Toegevoegde bijlage III:

CAR-UWO tekst Overwerk (2015/1) in verband met het gewijzigde artikel 3:18. Dit artikel is niet van toepassing op ambtenaren die onder de standaardregeling vallen (zie werktijdenregeling BRF november 2015, vastgesteld).

 

De KAN bepalingen 3:15 en 3:20 uit de CAR-UWO zijn als arbeidsvoorwaarde toegevoegd aan de Uitvoeringsregeling. KAN bepaling 3:22 uit de CAR-UWO is terug te vinden in de Uitvoeringsregeling hoofdstuk 5.4.

 

Bijlage I Behorende bij de Uitvoeringsregeling AVRF

 

 

Berekening arbeidsduur per jaar Veiligheidsregio Flevoland

 

 

Een jaar heeft 365 dagen

Er wordt op 5 van de 7 weekdagen gewerkt

Op de volgende dagen wordt niet gewerkt:

 

Nieuwjaarsdag 5/7 x 1

Goede Vrijdag 1

Paasmaandag: 1

Koninginnedag 5/7 x 1

Bevrijdingsdag 5/7 x 1

Hemelvaart: 1

Pinkstermaandag 1

Eerste kerstdag 5/7 x 1

Tweede kerstdag 5/7 x 1

 

totaal: 7,57 dagen

 

365 x 5/7 – 7,57 = 253,14 werkdagen van 7,2 uur = 1823 uur per jaar.

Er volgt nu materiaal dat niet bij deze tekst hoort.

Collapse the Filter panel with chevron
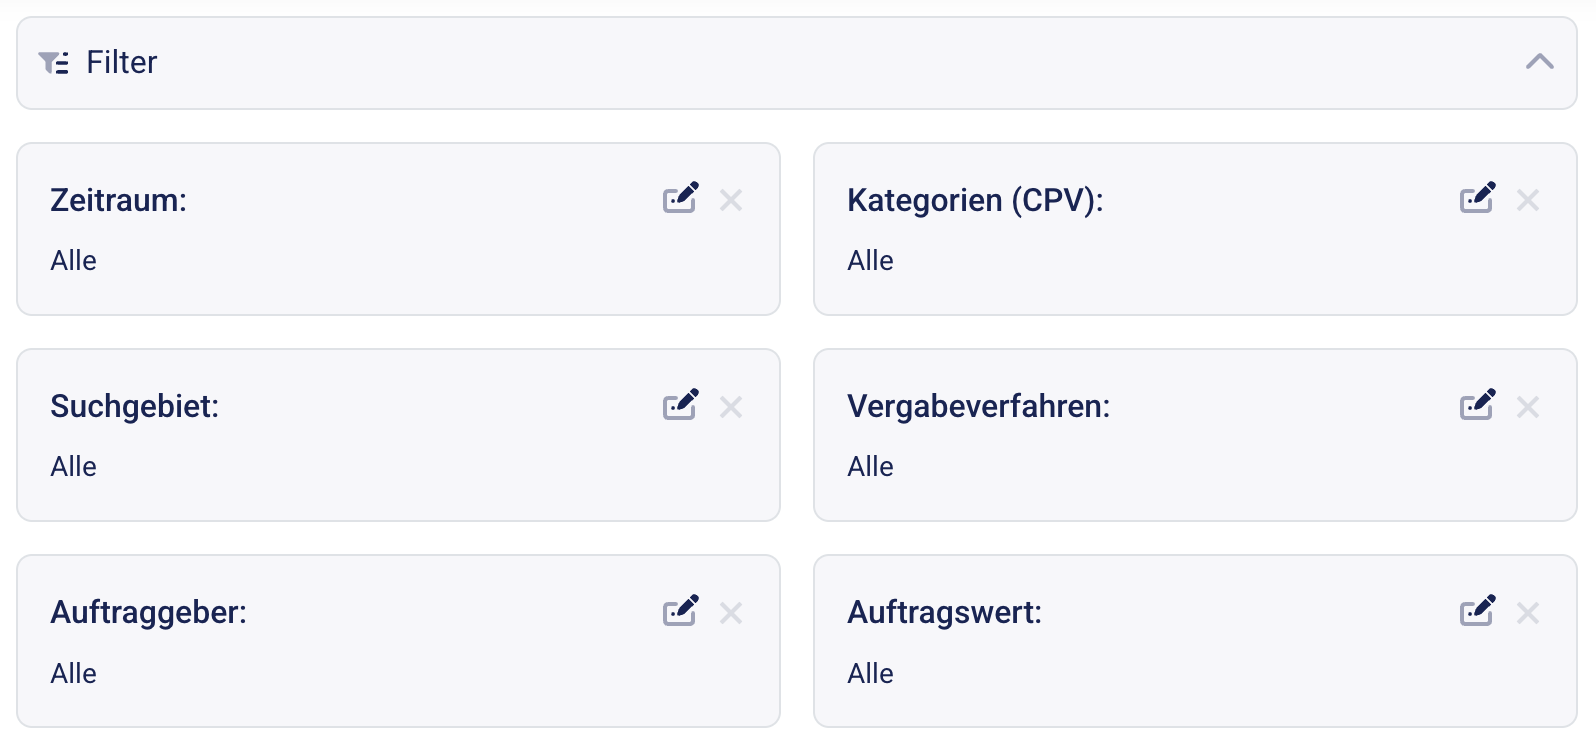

Bijlage II Behorende bij de Uitvoeringsregeling AVRF

 

Roosterdocument …. Brandweer Flevoland

 

 

Bijlage III behorende bij de Uitvoeringsregeling AVRF

 

Artikel 3:2 Overwerkvergoeding

De ambtenaar heeft recht op een vergoeding voor overwerk. In een nader vast te stellen regeling wordt onder

meer bepaald in welke gevallen een uitzondering geldt wat betreft de mogelijkheid aanspraak te maken op een

vergoeding, bedoeld in de eerste volzin.

 

Artikel 3:2:1 Overwerkvergoeding

Lid 1

De vergoeding, bedoeld in artikel 3:2, bestaat uit verlof gelijk aan het aantal volle uren van het overwerk,

alsmede uit het bedrag dat voor die uren wordt berekend overeenkomstig het in het vijfde lid bepaalde.

Lid 2

Het verlof, bedoeld in het vorige lid, wordt verleend op een zo vroeg mogelijk tijdstip. Op verzoek van de

ambtenaar en voor zover de belangen van de dienst en de belangen van de andere ambtenaren dit toelaten

wordt het verlof verleend - zo nodig in afwijking van het bepaalde in de eerste volzin - op een tijdstip dat de

ambtenaar wenst.

Lid 3

Voor 1 november (tenzij lokaal anders is geregeld) kunnen verlofuren die het gevolg zijn van de vergoeding

voor overwerk dat zal worden verricht in het daarop volgende kalenderjaar, worden omgezet in vakantie als

bedoeld in artikel 6:2, eerste lid.

Het aantal verlofuren uit de vorige volzin en het aantal vakantie-uren, als bedoeld in artikel 6:2, tweede lid,

tezamen mag maximaal 50,4 uur bedragen. Voor de ambtenaar die is aangesteld voor een arbeidsduur van

minder dan 36 uur per week geldt een naar evenredigheid lager aantal uren als maximum.

Lid 4

Kan geen verlof worden verleend in overeenstemming met het in het tweede lid bepaalde, dan bestaat de in

artikel 3:2 bedoelde vergoeding uitsluitend uit een bedrag. Dit bedrag wordt berekend overeenkomstig het

bepaalde in het vijfde lid, met dien verstande, dat de in dat lid genoemde percentages worden vermeerderd

met 100.

Lid 5

a. Het bedrag van de in het eerste lid bedoelde vergoeding wordt voor elk van de in aanmerking komende

uren berekend naar een percentage van het uurloon van de ambtenaar.

Dit percentage bedraagt:

  • 100 voor overwerk op een zondag tussen 0 en 24 uur;

  • 75 voor overwerk op een zaterdag tussen 0 en 24 uur;

  • 75 voor overwerk op een maandag tussen 0 en 6 uur;

  • 50 voor overwerk op een dinsdag, woensdag, donderdag of vrijdag tussen 0 en 6 uur;

  • 50 voor overwerk op een maandag, dinsdag, woensdag, donderdag of vrijdag tussen 20 en 24 uur;

  • 25 voor overwerk op maandag, dinsdag, woensdag, donderdag of vrijdag tussen 6 en 20 uur.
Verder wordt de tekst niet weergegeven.